Mirila, stone monuments to the departed
There are several preserved groups of mirila in the area of Velebit. These monuments to the dead were built as part of funeral customs of the locals in the past. Due to the distances between parish churches and respective cemeteries in the area, the deceased sometimes had to be carried on a long voyage. All groups of mirila are located along the paths leading towards the sea, and they would typically be built halfway from the settlement to the cemetery.
Despite major distances that needed to be crossed, which entailed the hard work of carrying the deceased, it was not permitted to put the body to the ground in order to get some rest. Instead, the villagers would take shifts in the duty of carrying the dead, in order to cover the required distance in accordance with the custom.

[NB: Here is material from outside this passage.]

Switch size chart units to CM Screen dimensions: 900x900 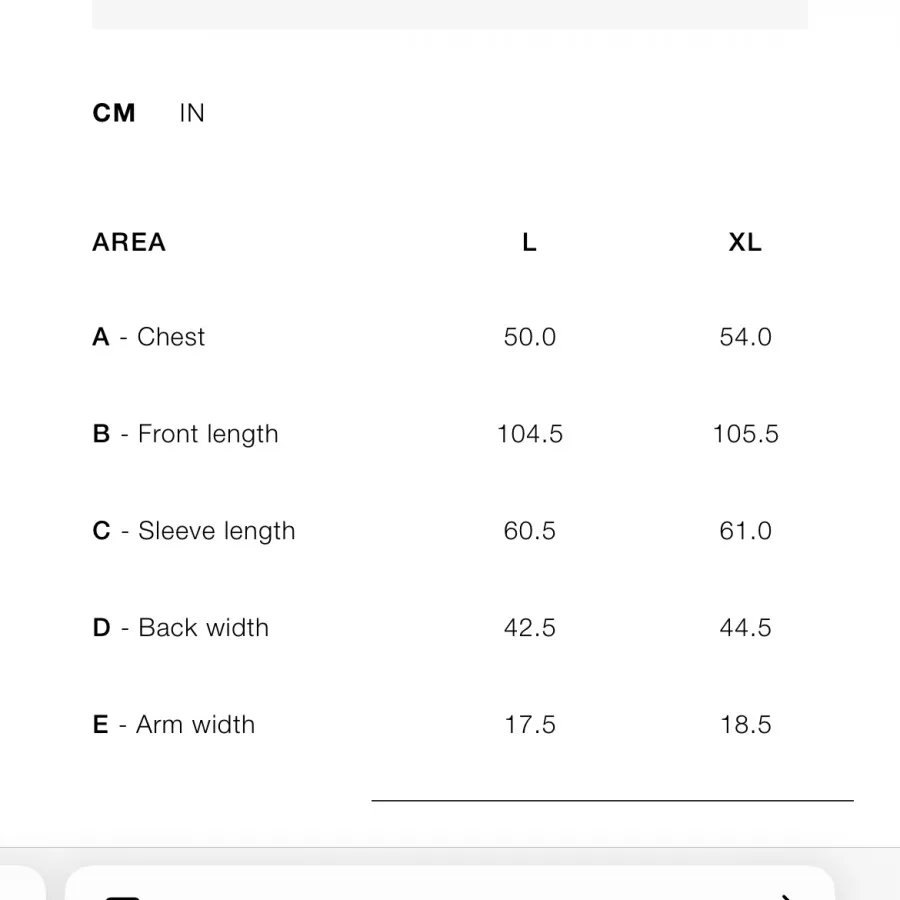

In this procession from the household of the deceased to the graveyard, it was permitted to stop for rest, and lay the deceased on the ground only once – on a place that would become mirilo. It was there that the deceased would be “measured”: two stone plates would be used to record the position of the head and the feet. Mirilo would be built only after the burial.
For the people of Velebit, the monuments of mirila were an important aspect of their culture. They represented an expression of a cult of the dead, and they were in fact more important than the gravesite where the deceased is actually buried. Following the burial, the deceased would no longer be visited, nor would anyone come to the graveyard until someone else’s passing. This custom partly originates from the frequently considerable distances between mountain settlements and local cemeteries; on top of that, however, it was believed that a grave contains only the body, and not the soul, for the soul “stays on mirilo”.
Being such important symbols of the memory of the deceased, people frequently visited mirila and took care of their maintenance.
This custom lasted until the 1950s, and then it disappeared.
In December 2007, the Croatian Ministry of Culture reached a Decision granting the funeral customs connected with mirila the status of intangible cultural goods.
Near the settlement of Starigrad-Paklenica, there are two educational trails leading through eight conserved sites containing mirila. The first trail is one kilometer away from the center of Starigrad-Paklenica, and the second trail is located at the village of Ljubotić (drivers should leave the state road at the settlement of Tribanj Kruščica).